When the plane lands, they’re worried about the blood loss, and Alan goes with them to the hospital. Bean is blue in the lips as he’s carried, between Alan and the medic, into the plane. Clare kicks over and over again at a stump of wood stuck in the earth.

We get on with work, I go back to roustabout without being asked, just seems the right thing. Clare is slow and hardly makes his quota. No one talks. The next morning, Alan is back and you can hear him going off at Clare round the back of the sleeping shed.

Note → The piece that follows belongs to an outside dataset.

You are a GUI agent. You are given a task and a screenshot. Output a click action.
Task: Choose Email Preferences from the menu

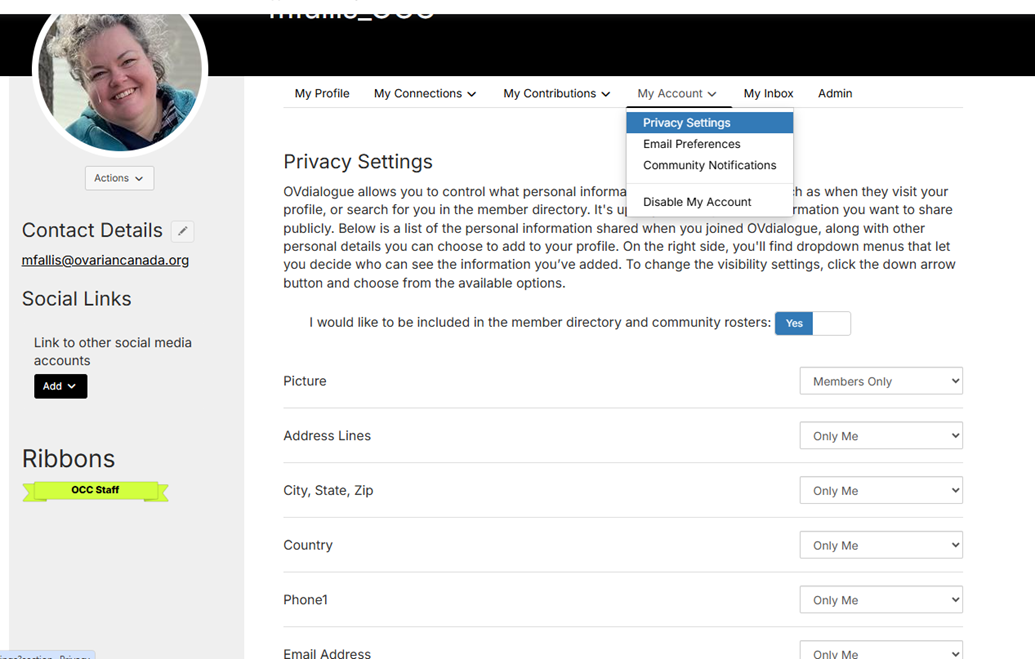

‘What the fuck were you thinking? The bloody hand’s gone, mate. Kid can’t read. Certainly can’t fucking write now. What the bloody fuck do you think he’s going to do for a job? That’s it, you’ve fucking fucked it. I had to tell his mother — fuck, I told her I’d bloody look after him.’ It goes on, and every question Alan asks is left unanswered by Clare. Everyone pretends not to have heard any of it, and Clare comes limping pale into the shed, to start work. Most of the men make an effort to turn their backs to him, Denis mutters something under his breath. But Greg slaps him on the shoulder and says, ‘You right?’ Clare nods and takes up his position. I hand him a sheep and it’s all go but we work in silence.

Just after midday Alan comes in and when he sees me flinging a fleece onto the table he goes apeshit. ‘Why in filthy bloody fuck are you doing that?’ I stiffen and feel my eyes stretching wide. But the shouting’s not for me. He turns to Clare and points at him. ‘You, you useless fuck, until further notice, you’re bloody roustabout, not Jake.’ Clare’s mouth is open. ‘I’m not losing a prime shearer just because you can’t look after your own shit.’ I don’t know where to look or what to do. No one moves. ‘Jake, where’s your bloody kit?’